▶ SELECTED EXCERPT:
- Opening Delimiter -

Somehow Colette convinced me to go to the Pompidou, which normally she avoids and I like, for two shows.
Going through both special exhibitions on the 6th floor, I realized that in the 40 years since 1977, the curators have never learned the lessons acquired in other museums how to direct people to view an artist's progression - granted the original Wright NY Guggenheim where viewing such is obligatory is the model; but even at the Met or Prado or Orsay, they lead you through the process not force you into a mouse maze where you never know which way to go.
So, anyway, I loved the Klees, which were drole and clever, but then I went to the exhibition on the "Beats." It was a mess, as I guess the "Beats" were. But I lived through that era and the curator of this show - one Philippe-Alain Michaud wasn't born until 1961, so he was 10 when Kerouac died. And his assemblage is weird. For example, at the end of the exhibition, one finds this:
Reading the catalogue one is supposed to see the roots of the "beats" in the wake of WWII. Because Ginsberg was in college then?
But I do have a great Allen Ginsberg story. I was sitting in the lunchroom at Rockland State Hospital when a young resident from India said "I just admitted the craziest guy, he's delusional and says he's the most famous poet in America, ha ha ha." I asked "what is his name?" You know the answer.

- Closing Delimiter -

▶ SUPPLIED ENTRIES:
- Opening Delimiter -

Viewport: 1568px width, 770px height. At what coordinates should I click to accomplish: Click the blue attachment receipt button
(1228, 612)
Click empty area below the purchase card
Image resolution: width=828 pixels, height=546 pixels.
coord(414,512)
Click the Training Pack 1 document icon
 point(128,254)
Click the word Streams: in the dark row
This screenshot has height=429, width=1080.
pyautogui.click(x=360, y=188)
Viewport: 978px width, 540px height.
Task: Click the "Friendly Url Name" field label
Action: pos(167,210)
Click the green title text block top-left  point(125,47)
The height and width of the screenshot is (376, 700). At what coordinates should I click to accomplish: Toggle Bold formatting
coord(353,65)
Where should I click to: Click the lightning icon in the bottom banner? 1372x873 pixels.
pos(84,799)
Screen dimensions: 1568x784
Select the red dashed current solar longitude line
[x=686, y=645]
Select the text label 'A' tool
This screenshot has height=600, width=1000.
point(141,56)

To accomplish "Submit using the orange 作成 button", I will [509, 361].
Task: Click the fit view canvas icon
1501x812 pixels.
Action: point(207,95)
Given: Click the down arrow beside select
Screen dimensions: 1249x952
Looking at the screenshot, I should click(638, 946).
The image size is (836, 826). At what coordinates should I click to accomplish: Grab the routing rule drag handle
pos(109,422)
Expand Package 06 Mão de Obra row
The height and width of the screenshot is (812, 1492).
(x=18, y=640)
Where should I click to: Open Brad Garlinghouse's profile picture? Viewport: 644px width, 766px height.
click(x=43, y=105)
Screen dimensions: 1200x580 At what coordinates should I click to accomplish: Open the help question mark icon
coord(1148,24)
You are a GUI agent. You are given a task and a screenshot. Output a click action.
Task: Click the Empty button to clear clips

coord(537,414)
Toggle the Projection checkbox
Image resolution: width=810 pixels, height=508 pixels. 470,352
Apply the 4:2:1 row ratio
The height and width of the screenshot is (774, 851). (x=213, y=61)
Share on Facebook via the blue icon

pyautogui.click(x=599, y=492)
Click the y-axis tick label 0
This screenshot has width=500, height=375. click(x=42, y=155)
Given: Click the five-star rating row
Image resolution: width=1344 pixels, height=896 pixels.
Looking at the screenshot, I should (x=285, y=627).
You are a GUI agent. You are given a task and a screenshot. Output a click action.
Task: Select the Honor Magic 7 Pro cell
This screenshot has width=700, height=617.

- Closing Delimiter -

▶ PROBLEM SET:
A – List every museum named in the museum visit post.
B – In the museum visit post, rewrite the passage between "Somehow Colette convinced" and "which way to go.", inclusive, changing "Pompidou" to "Louvre".

▶ REPLIES:
A – Pompidou, Guggenheim (New York), Met, Prado, Orsay

B –
Somehow Colette convinced me to go to the Louvre, which normally she avoids and I like, for two shows.
Going through both special exhibitions on the 6th floor, I realized that in the 40 years since 1977, the curators have never learned the lessons acquired in other museums how to direct people to view an artist's progression - granted the original Wright NY Guggenheim where viewing such is obligatory is the model; but even at the Met or Prado or Orsay, they lead you through the process not force you into a mouse maze where you never know which way to go.